═════ Data extract
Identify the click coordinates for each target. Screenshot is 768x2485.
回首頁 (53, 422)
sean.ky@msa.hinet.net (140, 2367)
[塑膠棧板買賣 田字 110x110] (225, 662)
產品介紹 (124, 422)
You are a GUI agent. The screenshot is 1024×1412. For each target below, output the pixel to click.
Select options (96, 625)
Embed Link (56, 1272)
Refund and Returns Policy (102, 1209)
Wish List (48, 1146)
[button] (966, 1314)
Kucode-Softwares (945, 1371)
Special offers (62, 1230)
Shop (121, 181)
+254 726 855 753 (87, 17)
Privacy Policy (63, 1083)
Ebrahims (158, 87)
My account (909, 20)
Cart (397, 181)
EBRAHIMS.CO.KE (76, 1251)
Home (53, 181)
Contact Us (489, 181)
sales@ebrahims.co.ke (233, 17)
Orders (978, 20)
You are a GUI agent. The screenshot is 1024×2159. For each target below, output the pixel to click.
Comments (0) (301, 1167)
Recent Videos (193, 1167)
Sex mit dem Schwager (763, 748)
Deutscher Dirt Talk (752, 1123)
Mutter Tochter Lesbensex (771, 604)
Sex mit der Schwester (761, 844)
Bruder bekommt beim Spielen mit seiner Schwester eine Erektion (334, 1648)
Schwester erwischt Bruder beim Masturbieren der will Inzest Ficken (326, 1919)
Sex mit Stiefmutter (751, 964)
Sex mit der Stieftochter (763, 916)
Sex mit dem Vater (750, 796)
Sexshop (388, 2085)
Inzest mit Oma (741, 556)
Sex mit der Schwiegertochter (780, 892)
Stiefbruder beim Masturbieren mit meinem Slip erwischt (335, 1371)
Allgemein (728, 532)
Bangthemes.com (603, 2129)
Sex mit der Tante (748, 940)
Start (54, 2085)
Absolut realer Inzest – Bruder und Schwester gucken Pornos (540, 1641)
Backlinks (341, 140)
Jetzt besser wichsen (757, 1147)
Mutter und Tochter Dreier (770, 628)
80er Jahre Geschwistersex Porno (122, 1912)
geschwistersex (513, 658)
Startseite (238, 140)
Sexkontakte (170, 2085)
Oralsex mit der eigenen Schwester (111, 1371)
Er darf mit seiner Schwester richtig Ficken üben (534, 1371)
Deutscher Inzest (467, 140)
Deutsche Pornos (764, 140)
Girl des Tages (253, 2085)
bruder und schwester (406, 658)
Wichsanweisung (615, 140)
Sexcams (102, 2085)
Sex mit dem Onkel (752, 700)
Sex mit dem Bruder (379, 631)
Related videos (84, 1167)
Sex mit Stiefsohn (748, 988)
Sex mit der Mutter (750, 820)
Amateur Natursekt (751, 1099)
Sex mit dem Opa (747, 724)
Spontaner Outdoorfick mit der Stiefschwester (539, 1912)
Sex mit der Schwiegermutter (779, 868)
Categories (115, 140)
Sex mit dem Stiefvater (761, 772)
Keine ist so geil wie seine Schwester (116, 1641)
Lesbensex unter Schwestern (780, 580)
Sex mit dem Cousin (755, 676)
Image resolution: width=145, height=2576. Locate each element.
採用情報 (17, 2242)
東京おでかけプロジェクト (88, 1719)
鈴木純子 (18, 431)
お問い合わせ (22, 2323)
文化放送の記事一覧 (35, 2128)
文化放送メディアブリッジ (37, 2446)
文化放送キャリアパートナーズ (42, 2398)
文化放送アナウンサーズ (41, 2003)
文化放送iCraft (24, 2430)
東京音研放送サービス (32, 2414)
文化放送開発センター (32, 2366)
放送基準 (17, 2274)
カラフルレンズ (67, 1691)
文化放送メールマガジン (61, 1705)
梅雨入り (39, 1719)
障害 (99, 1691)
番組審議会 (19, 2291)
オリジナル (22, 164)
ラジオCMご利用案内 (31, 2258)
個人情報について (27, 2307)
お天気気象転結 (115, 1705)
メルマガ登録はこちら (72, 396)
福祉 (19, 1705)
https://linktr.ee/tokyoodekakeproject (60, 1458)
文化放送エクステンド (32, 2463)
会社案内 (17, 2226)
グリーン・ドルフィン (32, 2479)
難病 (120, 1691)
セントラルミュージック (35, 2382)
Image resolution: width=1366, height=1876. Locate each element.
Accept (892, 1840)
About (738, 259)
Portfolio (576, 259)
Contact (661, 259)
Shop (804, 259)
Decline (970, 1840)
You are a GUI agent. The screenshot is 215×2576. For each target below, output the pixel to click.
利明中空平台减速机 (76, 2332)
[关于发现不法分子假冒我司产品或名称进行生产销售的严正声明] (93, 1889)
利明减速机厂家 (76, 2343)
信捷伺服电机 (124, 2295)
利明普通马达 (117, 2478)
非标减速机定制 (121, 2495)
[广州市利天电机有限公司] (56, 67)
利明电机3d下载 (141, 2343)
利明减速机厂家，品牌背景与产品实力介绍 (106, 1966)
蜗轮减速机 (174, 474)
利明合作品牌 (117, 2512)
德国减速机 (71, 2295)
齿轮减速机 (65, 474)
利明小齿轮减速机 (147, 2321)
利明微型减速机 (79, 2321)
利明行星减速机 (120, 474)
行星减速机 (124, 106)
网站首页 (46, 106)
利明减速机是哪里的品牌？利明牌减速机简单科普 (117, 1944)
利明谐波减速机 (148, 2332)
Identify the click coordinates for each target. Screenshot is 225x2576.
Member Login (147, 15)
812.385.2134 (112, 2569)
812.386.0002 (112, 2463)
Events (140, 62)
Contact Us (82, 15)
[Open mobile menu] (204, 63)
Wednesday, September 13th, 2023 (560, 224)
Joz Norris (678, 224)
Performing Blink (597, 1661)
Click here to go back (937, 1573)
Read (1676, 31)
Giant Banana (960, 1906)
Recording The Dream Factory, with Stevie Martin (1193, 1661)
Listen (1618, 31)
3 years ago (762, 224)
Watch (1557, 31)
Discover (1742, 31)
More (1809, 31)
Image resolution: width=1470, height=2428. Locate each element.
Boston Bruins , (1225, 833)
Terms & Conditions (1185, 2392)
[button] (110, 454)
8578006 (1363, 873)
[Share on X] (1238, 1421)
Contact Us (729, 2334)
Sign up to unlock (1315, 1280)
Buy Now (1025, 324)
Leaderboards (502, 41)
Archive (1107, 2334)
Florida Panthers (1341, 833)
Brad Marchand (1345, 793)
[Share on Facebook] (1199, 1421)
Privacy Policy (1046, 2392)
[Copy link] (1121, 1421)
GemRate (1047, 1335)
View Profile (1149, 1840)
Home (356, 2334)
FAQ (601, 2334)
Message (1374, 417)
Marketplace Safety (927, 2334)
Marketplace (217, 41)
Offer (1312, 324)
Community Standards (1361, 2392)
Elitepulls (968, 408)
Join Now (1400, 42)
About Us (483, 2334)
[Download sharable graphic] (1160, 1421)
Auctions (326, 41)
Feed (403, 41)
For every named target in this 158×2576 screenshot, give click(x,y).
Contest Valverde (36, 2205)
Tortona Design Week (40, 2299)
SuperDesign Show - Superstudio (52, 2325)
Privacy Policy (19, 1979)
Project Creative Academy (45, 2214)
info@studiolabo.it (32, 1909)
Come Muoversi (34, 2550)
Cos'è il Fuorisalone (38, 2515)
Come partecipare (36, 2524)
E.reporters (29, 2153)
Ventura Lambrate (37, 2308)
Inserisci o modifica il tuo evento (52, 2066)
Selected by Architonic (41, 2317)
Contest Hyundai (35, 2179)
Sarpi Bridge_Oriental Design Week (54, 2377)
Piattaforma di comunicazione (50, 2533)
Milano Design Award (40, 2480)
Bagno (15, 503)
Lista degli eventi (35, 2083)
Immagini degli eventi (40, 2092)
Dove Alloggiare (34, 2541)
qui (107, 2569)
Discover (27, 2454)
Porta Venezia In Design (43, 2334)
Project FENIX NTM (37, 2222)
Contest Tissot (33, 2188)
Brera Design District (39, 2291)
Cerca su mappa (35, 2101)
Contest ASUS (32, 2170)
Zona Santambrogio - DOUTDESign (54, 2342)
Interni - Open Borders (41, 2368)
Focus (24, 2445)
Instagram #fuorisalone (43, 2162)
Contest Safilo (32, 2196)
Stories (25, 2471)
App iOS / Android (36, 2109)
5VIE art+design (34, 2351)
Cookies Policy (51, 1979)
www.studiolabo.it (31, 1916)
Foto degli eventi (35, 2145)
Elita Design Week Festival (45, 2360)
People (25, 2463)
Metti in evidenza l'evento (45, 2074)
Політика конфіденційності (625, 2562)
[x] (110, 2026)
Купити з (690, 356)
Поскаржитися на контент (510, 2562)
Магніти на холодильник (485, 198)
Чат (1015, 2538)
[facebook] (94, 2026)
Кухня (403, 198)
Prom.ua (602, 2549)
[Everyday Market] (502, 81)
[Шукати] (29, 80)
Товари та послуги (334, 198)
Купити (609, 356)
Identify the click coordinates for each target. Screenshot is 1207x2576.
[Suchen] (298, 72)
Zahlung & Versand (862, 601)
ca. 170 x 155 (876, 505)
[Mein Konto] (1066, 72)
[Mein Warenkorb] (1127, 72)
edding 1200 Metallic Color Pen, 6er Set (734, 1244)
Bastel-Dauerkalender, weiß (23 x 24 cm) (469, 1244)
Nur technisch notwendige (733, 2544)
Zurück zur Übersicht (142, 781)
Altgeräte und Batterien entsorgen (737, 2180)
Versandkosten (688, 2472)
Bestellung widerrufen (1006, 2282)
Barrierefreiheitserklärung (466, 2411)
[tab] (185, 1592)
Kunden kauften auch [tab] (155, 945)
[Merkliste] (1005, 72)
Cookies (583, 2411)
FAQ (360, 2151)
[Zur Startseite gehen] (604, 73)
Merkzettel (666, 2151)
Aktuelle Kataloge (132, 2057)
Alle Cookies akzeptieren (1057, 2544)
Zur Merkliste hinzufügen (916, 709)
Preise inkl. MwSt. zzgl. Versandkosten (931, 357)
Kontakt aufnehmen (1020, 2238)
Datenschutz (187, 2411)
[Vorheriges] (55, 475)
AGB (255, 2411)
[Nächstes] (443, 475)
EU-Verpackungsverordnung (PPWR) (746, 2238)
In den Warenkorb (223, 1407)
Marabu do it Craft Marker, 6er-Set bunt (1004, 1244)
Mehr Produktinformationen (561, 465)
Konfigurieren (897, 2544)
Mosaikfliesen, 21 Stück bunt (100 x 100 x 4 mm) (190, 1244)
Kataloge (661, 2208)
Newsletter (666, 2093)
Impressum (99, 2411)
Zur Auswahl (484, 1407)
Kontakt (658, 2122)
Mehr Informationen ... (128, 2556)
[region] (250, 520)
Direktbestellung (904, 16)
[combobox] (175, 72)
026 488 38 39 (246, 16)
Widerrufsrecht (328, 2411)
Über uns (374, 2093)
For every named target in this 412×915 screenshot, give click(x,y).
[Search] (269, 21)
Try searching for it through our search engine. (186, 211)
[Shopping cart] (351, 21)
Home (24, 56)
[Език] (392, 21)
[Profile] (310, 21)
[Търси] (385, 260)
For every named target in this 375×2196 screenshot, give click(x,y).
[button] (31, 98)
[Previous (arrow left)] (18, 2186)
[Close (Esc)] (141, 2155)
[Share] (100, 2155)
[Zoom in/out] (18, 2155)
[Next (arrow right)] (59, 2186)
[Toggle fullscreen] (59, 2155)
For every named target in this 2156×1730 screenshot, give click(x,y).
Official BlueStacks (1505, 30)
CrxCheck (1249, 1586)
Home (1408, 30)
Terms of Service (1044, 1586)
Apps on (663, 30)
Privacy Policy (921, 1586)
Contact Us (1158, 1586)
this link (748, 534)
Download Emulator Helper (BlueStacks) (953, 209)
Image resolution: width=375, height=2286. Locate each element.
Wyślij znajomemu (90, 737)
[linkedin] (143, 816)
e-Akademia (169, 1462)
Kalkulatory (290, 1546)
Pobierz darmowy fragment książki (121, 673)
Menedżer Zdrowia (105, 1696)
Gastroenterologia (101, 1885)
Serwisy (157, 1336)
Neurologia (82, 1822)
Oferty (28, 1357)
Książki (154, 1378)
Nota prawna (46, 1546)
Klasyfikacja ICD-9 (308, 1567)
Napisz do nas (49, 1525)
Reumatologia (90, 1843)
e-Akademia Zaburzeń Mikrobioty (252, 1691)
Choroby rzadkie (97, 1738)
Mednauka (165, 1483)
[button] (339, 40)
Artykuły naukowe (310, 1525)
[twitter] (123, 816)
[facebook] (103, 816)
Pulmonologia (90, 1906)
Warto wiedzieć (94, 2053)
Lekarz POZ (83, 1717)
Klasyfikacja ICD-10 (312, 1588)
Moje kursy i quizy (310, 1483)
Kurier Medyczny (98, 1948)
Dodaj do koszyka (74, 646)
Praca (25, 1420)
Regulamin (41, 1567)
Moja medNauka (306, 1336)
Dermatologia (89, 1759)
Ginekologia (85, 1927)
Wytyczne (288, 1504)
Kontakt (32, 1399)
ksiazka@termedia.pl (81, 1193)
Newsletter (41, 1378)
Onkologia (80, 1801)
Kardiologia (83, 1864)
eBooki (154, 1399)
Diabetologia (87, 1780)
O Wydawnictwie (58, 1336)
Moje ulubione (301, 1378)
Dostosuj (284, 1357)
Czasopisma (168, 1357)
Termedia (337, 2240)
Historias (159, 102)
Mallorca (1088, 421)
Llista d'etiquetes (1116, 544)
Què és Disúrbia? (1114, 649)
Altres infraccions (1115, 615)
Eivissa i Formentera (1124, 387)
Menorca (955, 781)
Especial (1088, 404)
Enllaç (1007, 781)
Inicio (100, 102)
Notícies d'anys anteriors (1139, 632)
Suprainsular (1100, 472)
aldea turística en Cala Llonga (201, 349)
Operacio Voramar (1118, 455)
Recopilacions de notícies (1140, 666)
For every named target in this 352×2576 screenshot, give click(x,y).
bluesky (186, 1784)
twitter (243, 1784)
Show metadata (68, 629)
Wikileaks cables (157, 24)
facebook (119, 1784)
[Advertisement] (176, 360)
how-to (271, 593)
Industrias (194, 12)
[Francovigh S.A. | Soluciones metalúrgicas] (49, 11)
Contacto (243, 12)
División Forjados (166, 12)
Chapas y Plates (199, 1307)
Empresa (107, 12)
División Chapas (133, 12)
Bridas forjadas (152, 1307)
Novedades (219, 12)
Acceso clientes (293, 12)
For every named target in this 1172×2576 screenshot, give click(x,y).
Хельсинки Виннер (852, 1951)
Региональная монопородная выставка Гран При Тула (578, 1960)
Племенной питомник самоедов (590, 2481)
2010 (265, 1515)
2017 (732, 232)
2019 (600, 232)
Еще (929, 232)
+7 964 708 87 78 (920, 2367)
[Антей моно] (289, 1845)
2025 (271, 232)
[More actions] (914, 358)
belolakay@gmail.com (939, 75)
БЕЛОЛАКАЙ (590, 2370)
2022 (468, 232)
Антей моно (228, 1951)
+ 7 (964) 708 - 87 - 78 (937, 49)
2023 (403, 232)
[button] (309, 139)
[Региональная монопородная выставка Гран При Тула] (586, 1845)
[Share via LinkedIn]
══════════
*Task prompt*
Copying word for word, give each line of the data above from the first one through the line containing "[button] (966, 1314)", and nothing else.

*Solution to this problem*
Identify the click coordinates for each target. Screenshot is 768x2485.
回首頁 (53, 422)
sean.ky@msa.hinet.net (140, 2367)
[塑膠棧板買賣 田字 110x110] (225, 662)
產品介紹 (124, 422)
You are a GUI agent. The screenshot is 1024×1412. For each target below, output the pixel to click.
Select options (96, 625)
Embed Link (56, 1272)
Refund and Returns Policy (102, 1209)
Wish List (48, 1146)
[button] (966, 1314)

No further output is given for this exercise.